## What to work on
Gather each line containing the string "Choose" from these entries.

*** Opening of Supplied material ***

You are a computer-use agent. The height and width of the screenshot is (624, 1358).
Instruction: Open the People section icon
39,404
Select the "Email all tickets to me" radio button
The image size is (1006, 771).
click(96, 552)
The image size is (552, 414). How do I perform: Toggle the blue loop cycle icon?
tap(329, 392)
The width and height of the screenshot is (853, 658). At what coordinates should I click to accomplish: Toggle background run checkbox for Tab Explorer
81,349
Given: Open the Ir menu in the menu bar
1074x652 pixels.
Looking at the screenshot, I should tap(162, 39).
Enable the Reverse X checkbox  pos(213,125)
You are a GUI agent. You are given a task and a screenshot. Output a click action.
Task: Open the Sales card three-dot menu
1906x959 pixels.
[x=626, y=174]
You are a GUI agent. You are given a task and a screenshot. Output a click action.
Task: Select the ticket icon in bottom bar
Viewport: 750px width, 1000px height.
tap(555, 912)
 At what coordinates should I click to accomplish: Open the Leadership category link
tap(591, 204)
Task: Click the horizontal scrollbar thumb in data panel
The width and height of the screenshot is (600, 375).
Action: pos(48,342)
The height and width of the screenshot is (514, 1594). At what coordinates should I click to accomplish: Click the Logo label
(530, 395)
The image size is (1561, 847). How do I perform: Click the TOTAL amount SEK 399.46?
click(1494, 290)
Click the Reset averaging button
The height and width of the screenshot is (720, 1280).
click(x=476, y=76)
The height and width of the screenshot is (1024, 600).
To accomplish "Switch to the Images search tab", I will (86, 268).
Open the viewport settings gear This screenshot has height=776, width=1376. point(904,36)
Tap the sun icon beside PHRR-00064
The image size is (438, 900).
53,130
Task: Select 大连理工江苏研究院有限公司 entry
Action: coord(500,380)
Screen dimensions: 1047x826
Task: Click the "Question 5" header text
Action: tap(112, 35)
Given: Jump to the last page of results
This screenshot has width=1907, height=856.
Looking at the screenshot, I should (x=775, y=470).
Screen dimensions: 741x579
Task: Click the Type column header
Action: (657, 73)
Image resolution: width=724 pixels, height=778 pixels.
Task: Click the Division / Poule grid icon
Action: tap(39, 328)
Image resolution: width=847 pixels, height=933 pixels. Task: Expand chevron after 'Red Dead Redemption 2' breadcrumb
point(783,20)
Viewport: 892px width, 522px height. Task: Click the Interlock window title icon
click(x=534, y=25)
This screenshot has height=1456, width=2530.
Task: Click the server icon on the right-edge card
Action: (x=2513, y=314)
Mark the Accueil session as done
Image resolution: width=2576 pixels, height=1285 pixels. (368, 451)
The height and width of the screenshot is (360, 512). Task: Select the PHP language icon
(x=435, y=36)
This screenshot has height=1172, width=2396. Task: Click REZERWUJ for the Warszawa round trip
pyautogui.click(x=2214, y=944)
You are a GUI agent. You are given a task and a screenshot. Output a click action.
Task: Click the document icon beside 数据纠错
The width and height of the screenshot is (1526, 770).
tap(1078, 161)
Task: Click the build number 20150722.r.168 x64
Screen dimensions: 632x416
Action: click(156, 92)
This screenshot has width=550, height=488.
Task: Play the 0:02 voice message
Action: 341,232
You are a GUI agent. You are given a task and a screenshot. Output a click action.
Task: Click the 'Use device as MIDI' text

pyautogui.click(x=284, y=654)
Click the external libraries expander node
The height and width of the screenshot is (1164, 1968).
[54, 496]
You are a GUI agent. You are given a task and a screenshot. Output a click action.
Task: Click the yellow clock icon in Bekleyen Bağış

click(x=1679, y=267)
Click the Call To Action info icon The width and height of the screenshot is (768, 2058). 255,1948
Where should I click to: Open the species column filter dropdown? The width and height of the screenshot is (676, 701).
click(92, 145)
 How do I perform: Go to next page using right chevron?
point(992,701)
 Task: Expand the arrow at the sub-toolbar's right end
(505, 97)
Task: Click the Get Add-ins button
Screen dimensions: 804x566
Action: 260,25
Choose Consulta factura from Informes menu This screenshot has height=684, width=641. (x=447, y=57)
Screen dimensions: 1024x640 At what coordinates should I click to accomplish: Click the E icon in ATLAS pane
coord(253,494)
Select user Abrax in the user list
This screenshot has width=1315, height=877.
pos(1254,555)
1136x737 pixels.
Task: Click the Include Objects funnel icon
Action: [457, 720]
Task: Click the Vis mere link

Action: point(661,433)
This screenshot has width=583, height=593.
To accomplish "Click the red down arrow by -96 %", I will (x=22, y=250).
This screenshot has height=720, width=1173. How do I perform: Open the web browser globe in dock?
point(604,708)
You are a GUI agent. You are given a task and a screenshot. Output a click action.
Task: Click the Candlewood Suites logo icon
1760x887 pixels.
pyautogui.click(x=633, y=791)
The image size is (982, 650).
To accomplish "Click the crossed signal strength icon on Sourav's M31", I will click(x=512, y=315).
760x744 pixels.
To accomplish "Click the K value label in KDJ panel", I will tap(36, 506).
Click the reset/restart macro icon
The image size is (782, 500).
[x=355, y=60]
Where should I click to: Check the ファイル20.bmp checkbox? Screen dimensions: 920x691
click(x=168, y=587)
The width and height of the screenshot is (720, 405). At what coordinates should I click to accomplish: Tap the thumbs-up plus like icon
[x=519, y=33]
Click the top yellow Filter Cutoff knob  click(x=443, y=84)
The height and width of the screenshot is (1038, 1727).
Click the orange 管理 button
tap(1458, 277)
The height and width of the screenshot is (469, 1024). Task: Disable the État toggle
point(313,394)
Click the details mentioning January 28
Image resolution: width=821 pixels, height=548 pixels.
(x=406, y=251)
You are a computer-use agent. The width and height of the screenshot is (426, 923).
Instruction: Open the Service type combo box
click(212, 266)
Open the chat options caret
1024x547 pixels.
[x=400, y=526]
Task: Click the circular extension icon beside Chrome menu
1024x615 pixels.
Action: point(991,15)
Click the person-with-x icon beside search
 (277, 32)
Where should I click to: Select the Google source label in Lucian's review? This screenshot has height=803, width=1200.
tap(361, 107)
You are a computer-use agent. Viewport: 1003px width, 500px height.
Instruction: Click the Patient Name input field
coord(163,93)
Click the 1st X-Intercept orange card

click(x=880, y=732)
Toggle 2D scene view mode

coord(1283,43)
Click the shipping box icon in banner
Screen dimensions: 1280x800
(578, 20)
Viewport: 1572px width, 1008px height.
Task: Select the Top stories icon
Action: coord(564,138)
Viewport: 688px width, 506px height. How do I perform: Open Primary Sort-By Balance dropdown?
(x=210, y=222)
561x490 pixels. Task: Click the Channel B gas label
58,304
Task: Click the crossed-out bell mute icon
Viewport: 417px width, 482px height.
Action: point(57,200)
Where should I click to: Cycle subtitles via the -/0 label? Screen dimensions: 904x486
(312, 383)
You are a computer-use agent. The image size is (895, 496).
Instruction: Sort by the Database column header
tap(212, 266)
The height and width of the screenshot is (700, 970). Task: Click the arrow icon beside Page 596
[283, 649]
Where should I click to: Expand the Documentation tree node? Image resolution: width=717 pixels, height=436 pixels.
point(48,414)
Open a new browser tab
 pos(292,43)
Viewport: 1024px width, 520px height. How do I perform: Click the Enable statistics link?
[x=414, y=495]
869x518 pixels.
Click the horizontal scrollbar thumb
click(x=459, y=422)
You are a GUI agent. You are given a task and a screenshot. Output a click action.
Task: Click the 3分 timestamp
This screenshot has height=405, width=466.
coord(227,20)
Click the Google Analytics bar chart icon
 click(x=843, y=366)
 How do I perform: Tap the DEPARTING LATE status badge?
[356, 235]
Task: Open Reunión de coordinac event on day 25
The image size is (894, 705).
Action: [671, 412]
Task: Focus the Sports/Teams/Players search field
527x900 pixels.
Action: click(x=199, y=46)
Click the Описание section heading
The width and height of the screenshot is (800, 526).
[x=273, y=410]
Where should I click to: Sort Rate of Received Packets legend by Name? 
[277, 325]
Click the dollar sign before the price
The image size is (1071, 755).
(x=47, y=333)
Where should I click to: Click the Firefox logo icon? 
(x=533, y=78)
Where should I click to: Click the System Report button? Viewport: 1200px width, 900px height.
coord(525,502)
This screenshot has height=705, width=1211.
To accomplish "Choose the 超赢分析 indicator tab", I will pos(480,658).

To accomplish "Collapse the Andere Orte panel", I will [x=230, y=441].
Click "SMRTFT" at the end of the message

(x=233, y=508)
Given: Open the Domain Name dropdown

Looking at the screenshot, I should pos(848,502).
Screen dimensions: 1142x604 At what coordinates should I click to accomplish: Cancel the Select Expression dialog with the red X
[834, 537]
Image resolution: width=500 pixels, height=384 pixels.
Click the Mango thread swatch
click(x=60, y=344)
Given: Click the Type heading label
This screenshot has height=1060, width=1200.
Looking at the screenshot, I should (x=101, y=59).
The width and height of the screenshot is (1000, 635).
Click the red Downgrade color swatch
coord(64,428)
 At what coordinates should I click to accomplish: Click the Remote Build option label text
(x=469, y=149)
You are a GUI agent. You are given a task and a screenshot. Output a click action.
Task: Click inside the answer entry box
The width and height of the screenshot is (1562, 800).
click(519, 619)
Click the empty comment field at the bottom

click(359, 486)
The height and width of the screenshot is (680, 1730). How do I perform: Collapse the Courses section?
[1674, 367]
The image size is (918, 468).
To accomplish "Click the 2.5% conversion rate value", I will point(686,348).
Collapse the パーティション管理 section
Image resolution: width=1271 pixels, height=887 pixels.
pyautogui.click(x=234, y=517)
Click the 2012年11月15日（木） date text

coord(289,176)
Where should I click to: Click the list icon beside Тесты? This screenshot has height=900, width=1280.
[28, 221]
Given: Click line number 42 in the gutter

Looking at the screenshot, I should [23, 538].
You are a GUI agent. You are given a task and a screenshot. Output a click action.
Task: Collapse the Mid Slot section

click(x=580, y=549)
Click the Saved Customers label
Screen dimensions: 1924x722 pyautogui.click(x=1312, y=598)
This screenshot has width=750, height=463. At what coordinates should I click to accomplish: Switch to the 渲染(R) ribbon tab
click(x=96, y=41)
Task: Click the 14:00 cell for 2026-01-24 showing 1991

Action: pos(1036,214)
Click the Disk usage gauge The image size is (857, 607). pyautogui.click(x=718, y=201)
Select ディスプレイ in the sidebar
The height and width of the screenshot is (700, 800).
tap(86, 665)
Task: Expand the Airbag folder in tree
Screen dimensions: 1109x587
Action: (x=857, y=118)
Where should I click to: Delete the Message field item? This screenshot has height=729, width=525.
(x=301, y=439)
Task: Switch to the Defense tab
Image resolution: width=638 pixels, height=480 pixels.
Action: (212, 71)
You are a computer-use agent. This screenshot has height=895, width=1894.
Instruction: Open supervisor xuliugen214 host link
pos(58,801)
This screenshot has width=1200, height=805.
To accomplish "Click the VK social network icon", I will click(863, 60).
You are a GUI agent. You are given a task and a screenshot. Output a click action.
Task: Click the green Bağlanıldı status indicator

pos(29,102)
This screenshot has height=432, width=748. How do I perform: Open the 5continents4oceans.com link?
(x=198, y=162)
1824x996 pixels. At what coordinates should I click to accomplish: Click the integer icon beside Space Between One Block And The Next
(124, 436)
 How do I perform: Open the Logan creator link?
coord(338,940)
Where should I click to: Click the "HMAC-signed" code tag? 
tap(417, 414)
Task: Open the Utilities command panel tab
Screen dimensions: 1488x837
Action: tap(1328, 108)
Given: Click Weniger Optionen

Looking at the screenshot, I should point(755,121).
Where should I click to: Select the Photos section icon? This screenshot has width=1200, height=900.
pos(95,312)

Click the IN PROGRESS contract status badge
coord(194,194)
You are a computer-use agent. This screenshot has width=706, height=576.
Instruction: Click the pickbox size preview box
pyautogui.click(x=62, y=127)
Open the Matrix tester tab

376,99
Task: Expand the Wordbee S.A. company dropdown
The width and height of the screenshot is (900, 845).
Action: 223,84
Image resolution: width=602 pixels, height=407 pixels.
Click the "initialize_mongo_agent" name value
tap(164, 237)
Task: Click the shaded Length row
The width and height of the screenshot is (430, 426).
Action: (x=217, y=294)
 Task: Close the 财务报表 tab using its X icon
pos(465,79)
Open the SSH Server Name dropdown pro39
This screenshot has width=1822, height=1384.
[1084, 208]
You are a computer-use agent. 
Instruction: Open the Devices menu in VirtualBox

*** Close of Supplied material ***

## Solution to this exercise
Choose Consulta factura from Informes menu This screenshot has height=684, width=641. (x=447, y=57)
To accomplish "Choose the 超赢分析 indicator tab", I will pos(480,658).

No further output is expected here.